Problem:
Copy the full Mighty-Lion Chess description that follows, word for word and line for line.

Selected text:
Mighty-Lion Chess is a modest Chess variant, which replaces the queen-side Knights by a Lion super-piece, taken from the historical Japanese game Chu Shogi. It also has borrowed the rule from Chu Shogi that restricts trading the Lions, thus preventing what is usually the weak point of Chess variants with only a single non-orthodox piece: that it can be quickly traded to degenerate into normal Chess.

Setup

  • Click on the pieces below to see their moves:
  • e1, e8: King
  • b1, b8: Lion
  • d1, d8: Queen
  • a1, a8, h1, h8: Rook
  • c1, c8, f1, f8: Bishop
  • g1, g8: Knight
  • a2-h2, a7-h7: Pawns

Pieces

All rules are exactly as in orthodox Chess, except that the Knights in the b-file are replaced by Lions (which can be represented by putting a Knight on a checker-chip pedestal, or tying a rubber band around it).

A Lion moves like an orthodox King, but up to twice per turn, and can move through an occupied square on the first step of such a pair without disturbing it, if it wants. This means it can:

  • Leap directly to any square in the 5x5 area surrounding it (KNAD).
  • Capture two pieces in one turn.
  • Capture a piece and move on to an empty square ('hit-and-run' capture).
  • Capture a piece and move back to its starting square ('shooting' the piece).
  • Move to an adjacent empty square and step back, effectively passing a turn.

Rows:
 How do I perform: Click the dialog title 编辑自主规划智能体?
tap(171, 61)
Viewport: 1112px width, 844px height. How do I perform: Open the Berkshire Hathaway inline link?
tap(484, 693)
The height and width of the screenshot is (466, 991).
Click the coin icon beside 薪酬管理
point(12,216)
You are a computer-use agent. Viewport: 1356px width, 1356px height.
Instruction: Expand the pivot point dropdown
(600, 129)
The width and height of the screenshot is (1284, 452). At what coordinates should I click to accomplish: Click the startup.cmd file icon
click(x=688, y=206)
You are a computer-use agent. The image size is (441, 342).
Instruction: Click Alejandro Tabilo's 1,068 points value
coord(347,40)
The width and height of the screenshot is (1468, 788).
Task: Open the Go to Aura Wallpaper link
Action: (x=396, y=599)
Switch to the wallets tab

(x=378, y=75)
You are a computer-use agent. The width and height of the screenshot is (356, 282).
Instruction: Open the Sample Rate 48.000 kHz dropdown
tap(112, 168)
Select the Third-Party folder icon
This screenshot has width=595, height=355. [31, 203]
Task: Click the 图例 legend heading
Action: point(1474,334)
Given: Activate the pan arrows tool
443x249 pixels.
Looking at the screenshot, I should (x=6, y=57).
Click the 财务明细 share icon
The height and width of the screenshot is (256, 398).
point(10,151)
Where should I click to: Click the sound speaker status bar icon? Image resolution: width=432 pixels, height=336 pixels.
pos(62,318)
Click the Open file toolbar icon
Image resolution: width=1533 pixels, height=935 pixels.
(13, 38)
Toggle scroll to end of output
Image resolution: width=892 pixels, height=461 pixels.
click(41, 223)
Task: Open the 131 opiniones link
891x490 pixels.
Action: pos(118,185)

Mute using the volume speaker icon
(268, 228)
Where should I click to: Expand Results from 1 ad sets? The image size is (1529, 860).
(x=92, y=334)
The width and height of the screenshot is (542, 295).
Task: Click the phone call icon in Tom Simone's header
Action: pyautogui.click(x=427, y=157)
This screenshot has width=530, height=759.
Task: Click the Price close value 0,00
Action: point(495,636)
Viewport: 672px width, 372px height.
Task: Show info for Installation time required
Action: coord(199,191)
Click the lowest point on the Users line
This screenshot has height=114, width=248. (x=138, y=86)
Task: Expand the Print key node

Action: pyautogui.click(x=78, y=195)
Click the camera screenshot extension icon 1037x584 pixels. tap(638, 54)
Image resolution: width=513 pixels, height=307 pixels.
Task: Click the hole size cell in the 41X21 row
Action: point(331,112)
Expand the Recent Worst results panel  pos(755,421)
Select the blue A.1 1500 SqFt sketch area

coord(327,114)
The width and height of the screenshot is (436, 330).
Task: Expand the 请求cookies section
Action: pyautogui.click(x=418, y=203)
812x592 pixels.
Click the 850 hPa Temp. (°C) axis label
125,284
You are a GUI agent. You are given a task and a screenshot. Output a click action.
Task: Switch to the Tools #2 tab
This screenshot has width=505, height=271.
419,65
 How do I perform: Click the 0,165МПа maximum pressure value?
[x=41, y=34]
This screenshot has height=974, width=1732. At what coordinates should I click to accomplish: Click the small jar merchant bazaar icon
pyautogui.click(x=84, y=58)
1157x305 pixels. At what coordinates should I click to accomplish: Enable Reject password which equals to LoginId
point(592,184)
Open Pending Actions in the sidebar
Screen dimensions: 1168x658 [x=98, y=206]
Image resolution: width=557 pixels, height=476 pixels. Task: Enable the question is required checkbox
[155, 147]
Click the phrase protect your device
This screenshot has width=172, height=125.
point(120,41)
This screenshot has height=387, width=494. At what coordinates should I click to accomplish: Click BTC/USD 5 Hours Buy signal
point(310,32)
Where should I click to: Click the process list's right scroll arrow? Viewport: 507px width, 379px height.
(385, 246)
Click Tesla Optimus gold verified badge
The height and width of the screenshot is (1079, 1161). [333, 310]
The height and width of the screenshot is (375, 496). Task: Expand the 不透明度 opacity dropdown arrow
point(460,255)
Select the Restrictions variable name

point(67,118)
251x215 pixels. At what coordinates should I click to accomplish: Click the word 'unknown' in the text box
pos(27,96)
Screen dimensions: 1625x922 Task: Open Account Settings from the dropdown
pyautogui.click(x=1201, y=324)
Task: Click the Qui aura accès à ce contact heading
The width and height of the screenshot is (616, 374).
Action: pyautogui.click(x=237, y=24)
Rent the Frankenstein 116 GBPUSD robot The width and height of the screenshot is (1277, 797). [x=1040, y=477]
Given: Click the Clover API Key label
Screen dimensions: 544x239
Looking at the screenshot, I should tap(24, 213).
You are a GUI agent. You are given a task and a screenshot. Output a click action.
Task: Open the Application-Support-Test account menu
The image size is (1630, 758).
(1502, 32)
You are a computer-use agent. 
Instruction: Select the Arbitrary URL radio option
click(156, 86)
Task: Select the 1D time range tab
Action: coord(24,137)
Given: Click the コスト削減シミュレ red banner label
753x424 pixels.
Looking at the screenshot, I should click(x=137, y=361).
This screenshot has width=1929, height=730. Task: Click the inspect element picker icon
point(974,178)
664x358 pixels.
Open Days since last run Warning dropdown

Response to the task:
Mighty-Lion Chess is a modest Chess variant, which replaces the queen-side Knights by a Lion super-piece, taken from the historical Japanese game Chu Shogi. It also has borrowed the rule from Chu Shogi that restricts trading the Lions, thus preventing what is usually the weak point of Chess variants with only a single non-orthodox piece: that it can be quickly traded to degenerate into normal Chess.

Setup

  • Click on the pieces below to see their moves:
  • e1, e8: King
  • b1, b8: Lion
  • d1, d8: Queen
  • a1, a8, h1, h8: Rook
  • c1, c8, f1, f8: Bishop
  • g1, g8: Knight
  • a2-h2, a7-h7: Pawns

Pieces

All rules are exactly as in orthodox Chess, except that the Knights in the b-file are replaced by Lions (which can be represented by putting a Knight on a checker-chip pedestal, or tying a rubber band around it).

A Lion moves like an orthodox King, but up to twice per turn, and can move through an occupied square on the first step of such a pair without disturbing it, if it wants. This means it can:

  • Leap directly to any square in the 5x5 area surrounding it (KNAD).
  • Capture two pieces in one turn.
  • Capture a piece and move on to an empty square ('hit-and-run' capture).
  • Capture a piece and move back to its starting square ('shooting' the piece).
  • Move to an adjacent empty square and step back, effectively passing a turn.